Centinaia di tonnellate di droghe di ogni genere, in testa hashish e cocaina, che sfuggono ad ogni controllo e vengono diffuse in mille maniere nei 27 Paesi dell’Unione. La gran parte di questa gigantesca marea di sostanze micidiali invade oggi l’Europa attraverso tre aree portuali principali: Rotterdam (Olanda), Anversa (Belgio) e Amburgo-Bremerhaven (Germania), dove ogni anno vengono movimentati decine di milioni di container. Di questi ultimi si riesce ad ispezionare solo una frazione, tra il 2 e il 10 per cento. Il tutto, a fronte di una crescente capacità di penetrazione delle organizzazioni criminali, sempre più abili, oltre che nel corrompere e trovare complicità interne, nel falsificare o clonare codici indentificativi delle merci in entrata, rendendo più difficile intercettare quelle illegali.
Il quadro appena riassunto emerge da un denso rapporto elaborato da Europol, in collaborazione con le tre autorità portuali interessate e diffuso alcuni giorni fa. A quanto pare senza destare grandi reazioni nell’opinione pubblica, visto che non risultano commenti di politici o addetti ai lavori. Un indizio di assuefazione, o forse di rassegnazione, davanti a un fenomeno che si ritiene impossibile da fronteggiare? Certo è che l’Europa dello “stato di diritto”, delle regole inderogabili in campi magari più opinabili (vedi le etichette degli alimenti o la definizione di “famiglia”), non dimostra altrettanta attenzione e voglia di reagire sul terreno delle tossicodipendenze.

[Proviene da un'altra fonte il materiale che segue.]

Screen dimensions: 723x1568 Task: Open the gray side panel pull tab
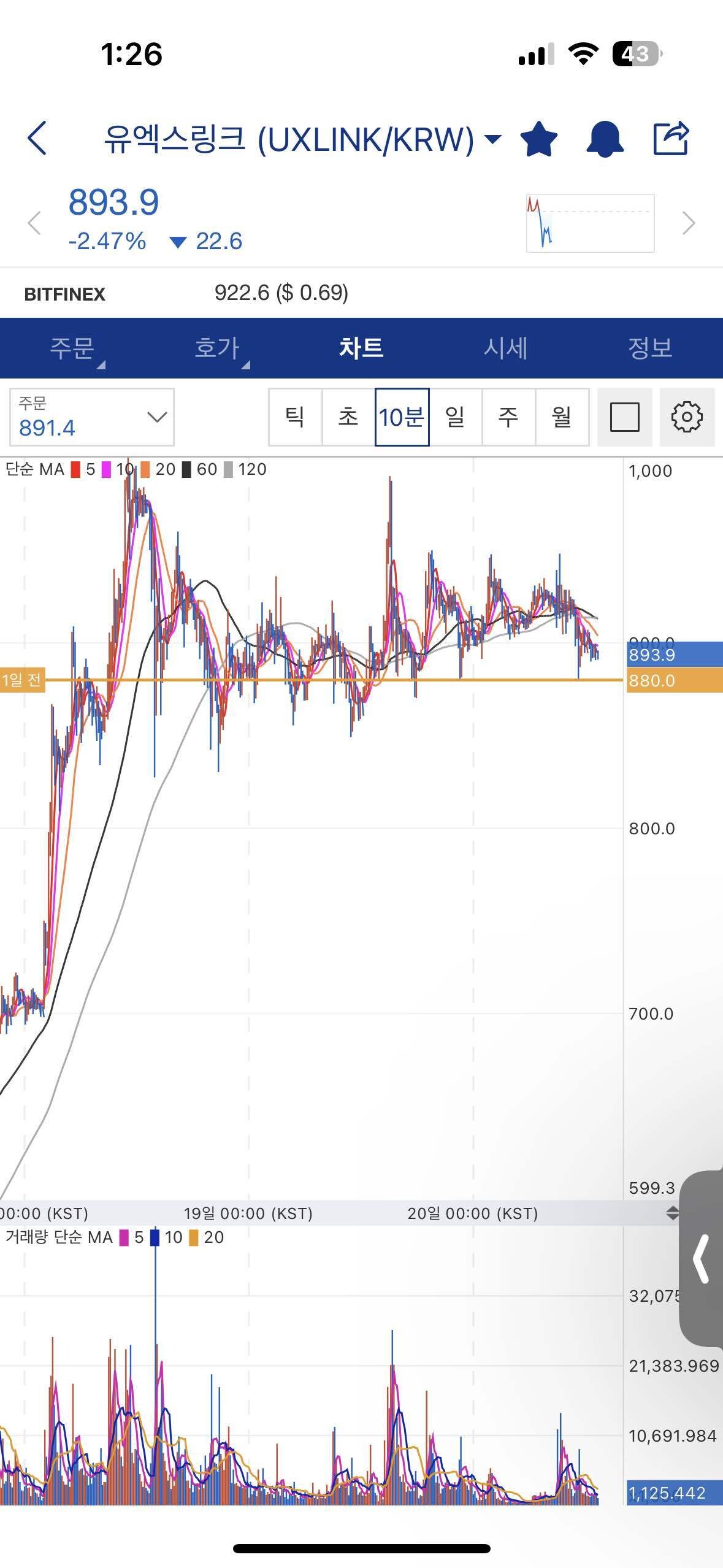pyautogui.click(x=702, y=1259)
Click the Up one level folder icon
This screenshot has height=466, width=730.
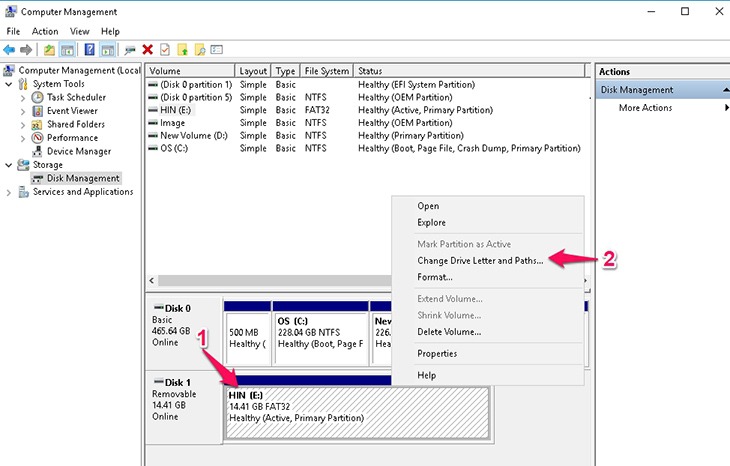click(49, 49)
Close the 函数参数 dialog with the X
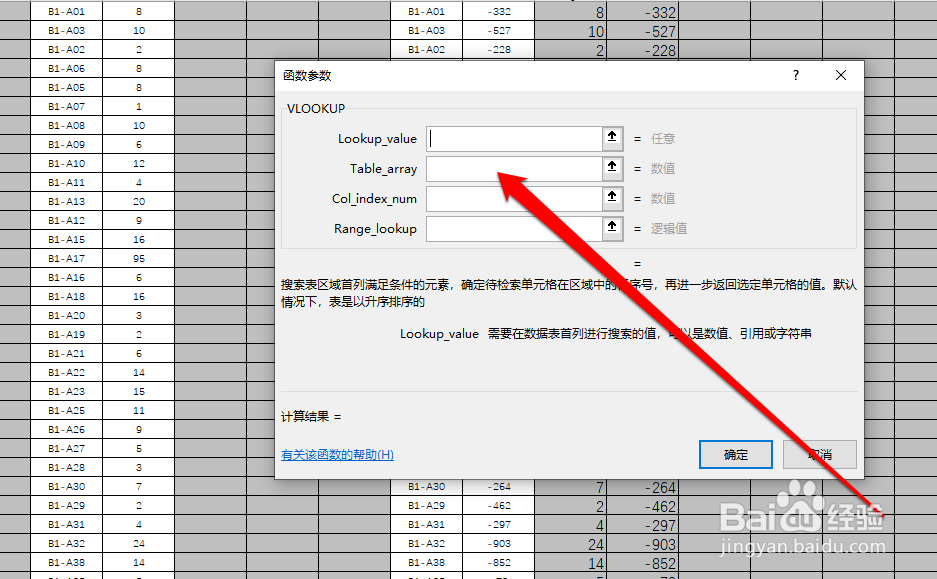This screenshot has width=937, height=579. click(840, 75)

Intendiamoci, non è che manchino uffici e strutture capaci di produrre documenti, analisi, piani di azione, sempre redatti su carta con dovizia di particolari. Da ultimo, il 28 marzo scorso, ossia appena una settimana prima che uscisse il dossier Europol sul “fronte dei porti” nordici, la presidenza del Consiglio europeo a guida svedese e il Parlamento di Strasburgo hanno sottoscritto un accordo “provvisorio”, per trasformare l’Osservatorio sulle droghe di Lisbona in una vera e propria Agenzia dell’Unione, dotata quindi di uno “status” superiore e, in teoria, più in grado di incidere. In teoria, appunto, perché intanto il regolamento vincolante per dare vita al nuovo organismo è ancora tutto da definire. Inoltre, la sua capacità di aggredire nei fatti la minaccia criminale è tutta da dimostrare.
È vero che le risposte sul terreno, a cominciare, nel caso citato dei porti, dalle banchine e dai moli degli approdi, spettano principalmente alle singole autorità statali, con un ruolo sovranazionale dell’Unione che può essere solo di coordinamento e di intelligence. Ma l’opera di stimolo e di informazione da parte delle istituzioni di Bruxelles è altrettanto cruciale. Il “report Europol” sollecita non a caso “un approccio comune a livello europeo, che presti attenzione agli aspetti regionali per affrontare questa minaccia, poiché le reti criminali cercano continuamente scappatoie nella sicurezza”. In altre parole, si investano più risorse e lo si faccia insieme, là dove l’emergenza si rivela più minacciosa. Tanto più che le mafie e i trafficanti internazionali sono ben collegati fra loro e sempre pronti a spostare uomini e mezzi in altri siti. Ora poi, entro il 2030, la Ue punta a collegare tutti i 328 porti dell’Unione, principali e secondari, alla nuova Rete di trasporti trans-europea (il progetto TEN-T), agevolando i movimenti di merci e prodotti, compresi evidentemente quelli illegali come le droghe. Ci si saprà attrezzare per tempo davanti alle nuove sfide?